Operations documentation covers routine maintenance tasks:

# Operations Runbook
## Daily checks
- Verify application responds: curl -I https://grants.example.org/health
- Check error logs: aws logs tail /aws/ec2/grants-app --since 24h | grep ERROR
- Confirm backup completed: check S3 grants-backups-prod for today's date
## Weekly maintenance
- Review and apply security updates: apt update && apt upgrade
- Check disk usage: df -h (alert if /var exceeds 80%)
- Review application logs for warnings
## Monthly tasks
- Test backup restoration (see Backup Restoration procedure)
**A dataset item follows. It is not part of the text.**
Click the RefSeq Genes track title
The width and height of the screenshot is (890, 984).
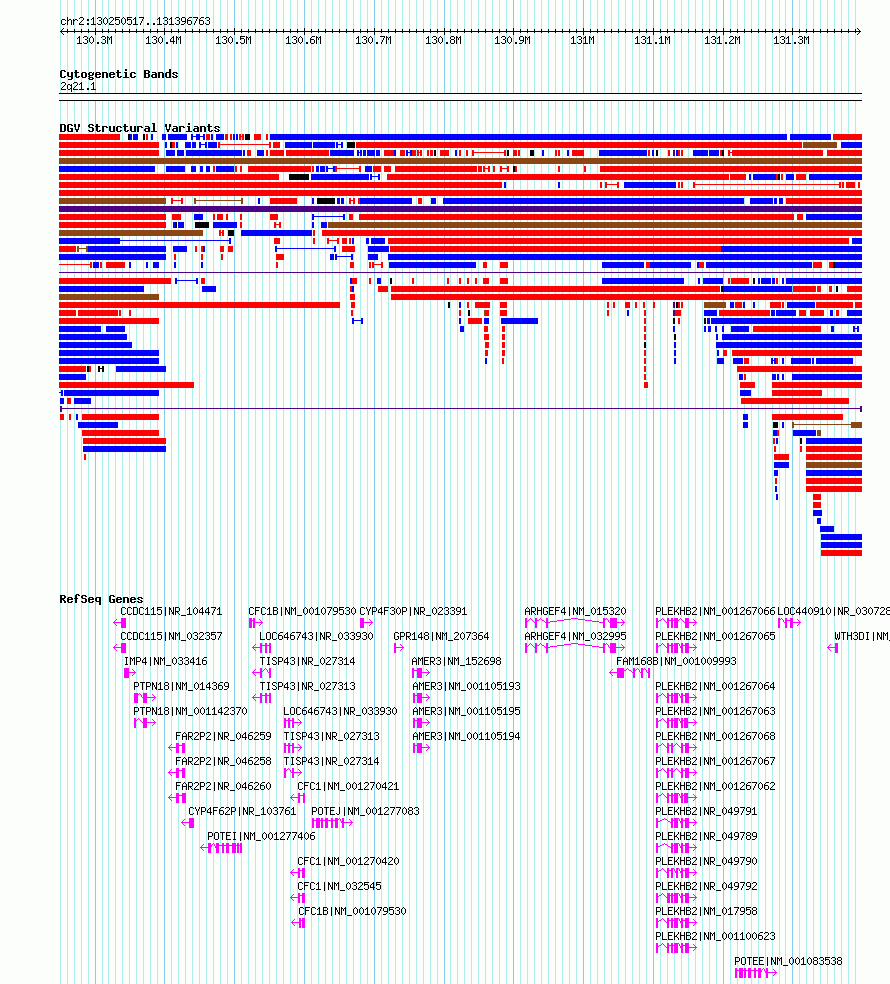[101, 599]
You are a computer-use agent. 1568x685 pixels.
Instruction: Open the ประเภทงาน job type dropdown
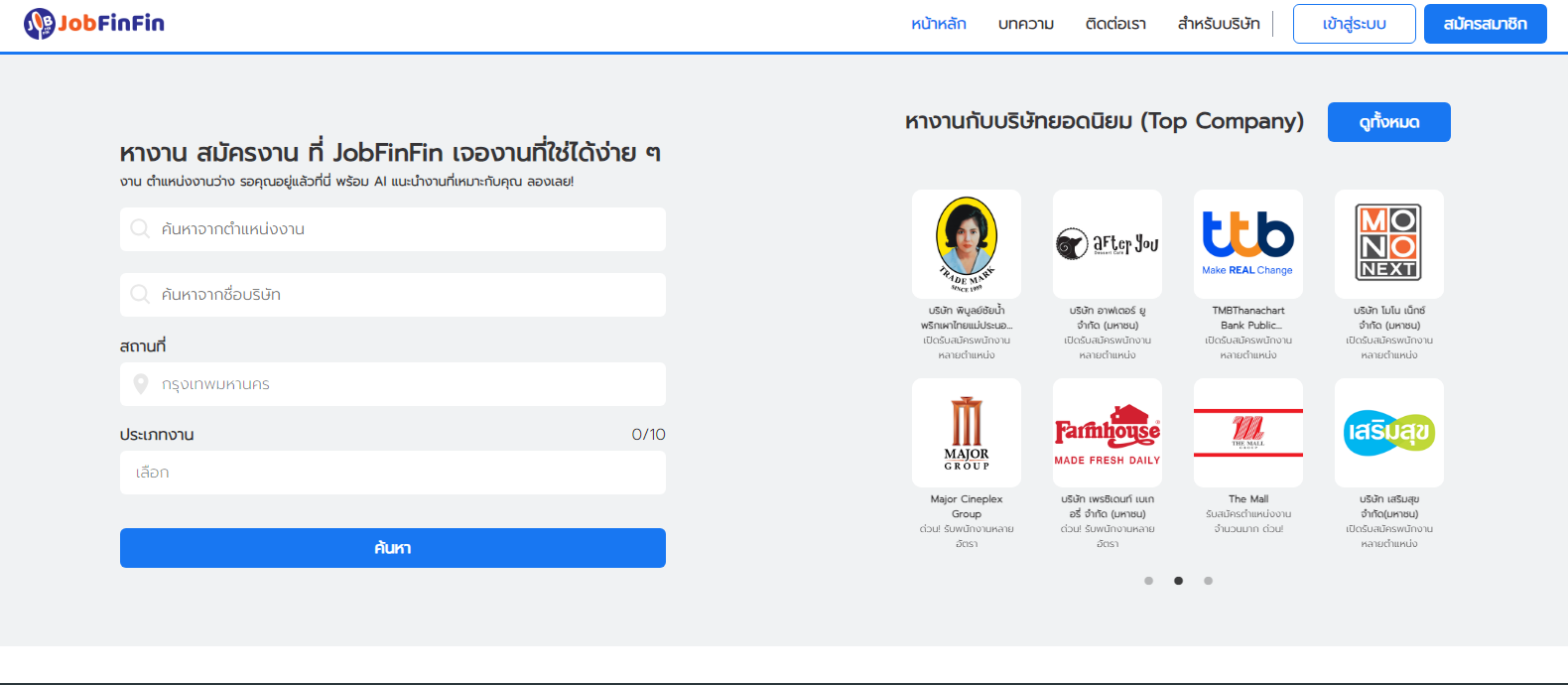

- Review and rotate service account credentials
- Check SSL certificate expiry: echo | openssl s_client -servername grants.example.org -connect grants.example.org:443 2>/dev/null | openssl x509 -noout -dates
  1. Document all credentials and access methods. Create a secure credential inventory listing every account, key, and certificate:
# Credential Inventory
## Service accounts
| Account | Purpose | Location | Rotation schedule |
|---------|---------|----------|-------------------|
| grants_app (PostgreSQL) | Database access | AWS Secrets Manager | 90 days |
| grants-api-key | External API access | AWS Secrets Manager | 90 days |
| grants-smtp | SES sending | IAM user credentials | Annual |
## SSH access
| Host | Key location | Authorised users |
|------|--------------|------------------|
| grants-prod | grants-prod.pem in 1Password | ops-team vault |
## Third-party accounts
| Service | Account | Owner | MFA |
|---------|---------|-------|-----|
| AWS (root) | grants-aws@example.org | IT Director | Hardware key |
| AWS (admin) | grants-admin@example.org | IT Operations | Authenticator |
| Stripe | grants-finance@example.org | Finance team | SMS |
  1. Prepare data documentation describing all data stores, their contents, and retention requirements:
# Data Documentation
## PostgreSQL database: grants
| Table | Records | Contains PII | Retention |
|-------|---------|--------------|-----------|
| applications | 12,450 | Yes (applicant details) | 7 years |
| organisations | 890 | No | Permanent |
| users | 156 | Yes (staff details) | Account lifetime + 1 year |
| audit_log | 245,000 | Yes (user actions) | 3 years |
| documents | metadata only | No | Linked to application |
## S3 bucket: grants-documents-prod
Contents: Application attachments, award letters, reports
Size: 48GB across 23,000 objects
Contains PII: Yes (some documents contain beneficiary information)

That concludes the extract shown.